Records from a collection
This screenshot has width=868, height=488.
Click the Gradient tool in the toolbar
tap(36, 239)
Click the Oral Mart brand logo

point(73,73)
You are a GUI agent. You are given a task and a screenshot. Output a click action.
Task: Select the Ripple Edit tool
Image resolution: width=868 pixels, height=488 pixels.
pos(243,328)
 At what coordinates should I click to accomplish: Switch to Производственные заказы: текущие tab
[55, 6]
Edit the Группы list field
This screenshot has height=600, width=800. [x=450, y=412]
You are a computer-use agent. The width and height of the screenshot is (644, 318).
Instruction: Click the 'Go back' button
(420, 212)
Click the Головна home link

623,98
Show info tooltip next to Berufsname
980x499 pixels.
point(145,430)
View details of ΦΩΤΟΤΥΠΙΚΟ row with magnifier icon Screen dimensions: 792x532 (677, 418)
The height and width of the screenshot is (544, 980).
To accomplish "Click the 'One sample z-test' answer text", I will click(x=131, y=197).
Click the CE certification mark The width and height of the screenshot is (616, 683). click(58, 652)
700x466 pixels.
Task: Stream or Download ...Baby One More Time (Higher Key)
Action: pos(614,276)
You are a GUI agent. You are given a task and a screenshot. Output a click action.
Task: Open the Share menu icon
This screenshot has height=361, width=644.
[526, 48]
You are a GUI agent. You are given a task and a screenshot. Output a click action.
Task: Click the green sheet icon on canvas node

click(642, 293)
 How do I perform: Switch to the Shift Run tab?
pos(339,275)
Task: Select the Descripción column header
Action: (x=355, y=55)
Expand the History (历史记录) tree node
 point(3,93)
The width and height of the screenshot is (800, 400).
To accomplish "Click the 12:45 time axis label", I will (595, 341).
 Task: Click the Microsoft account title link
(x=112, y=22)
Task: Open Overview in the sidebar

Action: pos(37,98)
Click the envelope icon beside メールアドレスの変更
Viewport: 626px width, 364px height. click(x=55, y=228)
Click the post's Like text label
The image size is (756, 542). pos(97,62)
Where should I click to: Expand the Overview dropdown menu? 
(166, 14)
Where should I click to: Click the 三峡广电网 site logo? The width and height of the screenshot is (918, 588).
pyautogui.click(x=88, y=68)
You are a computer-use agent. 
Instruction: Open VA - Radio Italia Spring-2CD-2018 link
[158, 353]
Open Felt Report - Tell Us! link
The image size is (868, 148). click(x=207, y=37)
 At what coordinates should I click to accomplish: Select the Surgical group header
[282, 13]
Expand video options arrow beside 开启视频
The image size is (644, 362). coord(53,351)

Work order
Up to and including the line with "The height and", output each line of the entries above exactly, starting from the first.

Solution
This screenshot has width=868, height=488.
Click the Gradient tool in the toolbar
tap(36, 239)
Click the Oral Mart brand logo

point(73,73)
You are a GUI agent. You are given a task and a screenshot. Output a click action.
Task: Select the Ripple Edit tool
Image resolution: width=868 pixels, height=488 pixels.
pos(243,328)
 At what coordinates should I click to accomplish: Switch to Производственные заказы: текущие tab
[55, 6]
Edit the Группы list field
This screenshot has height=600, width=800. [x=450, y=412]
You are a computer-use agent. The width and height of the screenshot is (644, 318).
Instruction: Click the 'Go back' button
(420, 212)
Click the Головна home link

623,98
Show info tooltip next to Berufsname
980x499 pixels.
point(145,430)
View details of ΦΩΤΟΤΥΠΙΚΟ row with magnifier icon Screen dimensions: 792x532 (677, 418)
The height and width of the screenshot is (544, 980).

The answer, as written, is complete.